Federal statutes, like the lawmaking enterprise itself, are seldom models of efficiency. Whether through inevitable laxity or conscious choice, Congress when legislating leaves a fair number of gaps in the meaning of its complex regulatory schemes. In filling those gaps with case-specific interpretive responses, federal courts perform an important policymaking function.

Such policymaking has lately generated increased concerns about the politicization of the judiciary. Scholars using social science techniques have contributed to the image of courts as policymakers, by establishing that judges' political party affiliation and ideological orientation are at times significant predictors of voting behavior. Presidents and senators have implicitly endorsed this image through their sharp-edged insistence on scrutinizing candidates and nominees for ideological compatibility. Even some judges, by candidly discussing the role of personal beliefs and value judgments in their decision making matrix, acknowledge a policy-oriented dimension to their interpretation of statutes, albeit as a junior partner in the lawmaking enterprise.

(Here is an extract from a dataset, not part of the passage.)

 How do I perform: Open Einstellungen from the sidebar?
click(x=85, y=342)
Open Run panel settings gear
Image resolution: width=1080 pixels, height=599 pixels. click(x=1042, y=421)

This acknowledgement of political influence is difficult to reconcile with the prevailing conception that our courts derive their legitimacy in large part from objective and transparent methods of judicial decisionmaking. The tension between judges as value- promoting policymakers and judges as principled, impartial actors implicates a core aspiration of our legal culture: that judicial techniques of reasoning are or ought to be both reasonably predictable and outcome-neutral.

This Article explores a central aspect of that aspiration by examining the Supreme Court's expressed reliance in recent decades on one assertedly neutral reasoning technique-the canons of construction-in one area of substantive doctrine, the law of the workplace.

Our approach is both empirical and doctrinal. We rely on bivariate and regression analyses to illuminate how the canons have been used in our dataset of more than 600 cases--over periods of time, across different subject matter categories, by individual Justices, and in closely contested decisions. We then analyze selected individual opinions in some detail to assess several competing theoretical accounts of how the canons operate. Through this combination of methods, we evaluate the role that the canons have played in justifying the Supreme Court's workplace jurisprudence.